HannesStark / EquiBind

EquiBind: geometric deep learning for fast predictions of the 3D structure in which a small molecule binds to a protein
MIT License
469 stars 110 forks source link

Scale off for results #36

Closed jadolfbr closed 2 years ago

jadolfbr commented 2 years ago

The program runs without issue, but the scale of the SDF molecule does not match the input scale/protein. Have you seen this before? Is there any recourse here?

Screen Shot 2022-06-16 at 1 10 33 PM Screen Shot 2022-06-16 at 1 10 16 PM
HannesStark commented 2 years ago

I have not encountered this before and am not sure how the issue occurs

jadolfbr commented 2 years ago

The odd thing is, the molecule in general is in a good docked place. The SDF molecule is preserved as well, but the scale is off.

Screen Shot 2022-06-16 at 1 18 32 PM
jadolfbr commented 2 years ago

I have now tried with Mol2 format and PDB format and I still get the same strange scale, so something is wrong with the post-processing. They are consistently the same scale - IE C-C bonds are 6.1A. I will see if I can share the inputs that I am using.

HannesStark commented 2 years ago

I can not reproduce this issue and have also not encountered it before with other people using EquiBind. Sorry that I cannot be of further help here. Please let us know if you have any further insights!

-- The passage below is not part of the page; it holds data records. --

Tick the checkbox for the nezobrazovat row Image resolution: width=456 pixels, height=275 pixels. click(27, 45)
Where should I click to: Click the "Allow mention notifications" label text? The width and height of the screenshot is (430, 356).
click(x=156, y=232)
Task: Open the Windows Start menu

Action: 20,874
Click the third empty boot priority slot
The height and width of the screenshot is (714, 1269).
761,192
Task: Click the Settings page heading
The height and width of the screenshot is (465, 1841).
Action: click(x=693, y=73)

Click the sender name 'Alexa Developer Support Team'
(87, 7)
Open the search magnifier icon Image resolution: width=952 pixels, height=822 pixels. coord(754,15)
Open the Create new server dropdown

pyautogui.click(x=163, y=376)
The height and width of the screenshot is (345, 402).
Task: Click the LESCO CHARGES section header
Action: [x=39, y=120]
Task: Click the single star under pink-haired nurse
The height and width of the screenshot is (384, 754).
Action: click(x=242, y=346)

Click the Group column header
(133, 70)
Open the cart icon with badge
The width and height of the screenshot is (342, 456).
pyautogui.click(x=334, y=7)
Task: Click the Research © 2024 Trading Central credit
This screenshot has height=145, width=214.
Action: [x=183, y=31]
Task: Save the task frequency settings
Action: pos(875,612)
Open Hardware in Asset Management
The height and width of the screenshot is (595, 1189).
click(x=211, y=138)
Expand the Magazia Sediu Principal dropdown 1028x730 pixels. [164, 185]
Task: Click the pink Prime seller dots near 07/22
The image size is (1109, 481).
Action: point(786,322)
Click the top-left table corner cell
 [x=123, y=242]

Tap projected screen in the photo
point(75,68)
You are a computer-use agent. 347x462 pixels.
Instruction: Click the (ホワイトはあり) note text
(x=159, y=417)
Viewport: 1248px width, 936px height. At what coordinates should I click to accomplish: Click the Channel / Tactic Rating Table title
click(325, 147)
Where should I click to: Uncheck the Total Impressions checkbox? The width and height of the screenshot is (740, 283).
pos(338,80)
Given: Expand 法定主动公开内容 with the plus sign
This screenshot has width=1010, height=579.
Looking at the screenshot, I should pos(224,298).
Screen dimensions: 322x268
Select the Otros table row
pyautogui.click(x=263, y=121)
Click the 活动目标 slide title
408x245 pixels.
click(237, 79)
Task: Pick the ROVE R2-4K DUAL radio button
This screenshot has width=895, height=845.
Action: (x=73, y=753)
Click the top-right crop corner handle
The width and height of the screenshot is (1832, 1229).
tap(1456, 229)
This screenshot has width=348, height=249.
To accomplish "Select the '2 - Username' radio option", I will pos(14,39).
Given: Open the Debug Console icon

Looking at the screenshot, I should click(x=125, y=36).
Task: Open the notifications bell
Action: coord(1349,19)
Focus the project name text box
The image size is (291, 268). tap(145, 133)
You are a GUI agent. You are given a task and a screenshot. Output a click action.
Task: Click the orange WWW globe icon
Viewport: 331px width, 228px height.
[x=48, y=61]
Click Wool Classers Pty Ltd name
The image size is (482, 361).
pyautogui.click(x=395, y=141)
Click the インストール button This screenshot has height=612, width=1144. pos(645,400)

jadolfbr commented 2 years ago

Sounds good. Looks like the Cuda torch version was different than system Cuda toolkit system version - 11.3 vs 11.4. I installed 11.4 and re-running on both GPU and CPU to see if anything comes out from that. Also working on being able to get you exact inputs to see if it can be reproduced, but that might take some time to get through.

jadolfbr commented 2 years ago

So digging further into this, the problem was a mismatch between cudatools version and PyTorch on our cluster. The issue is now resolved!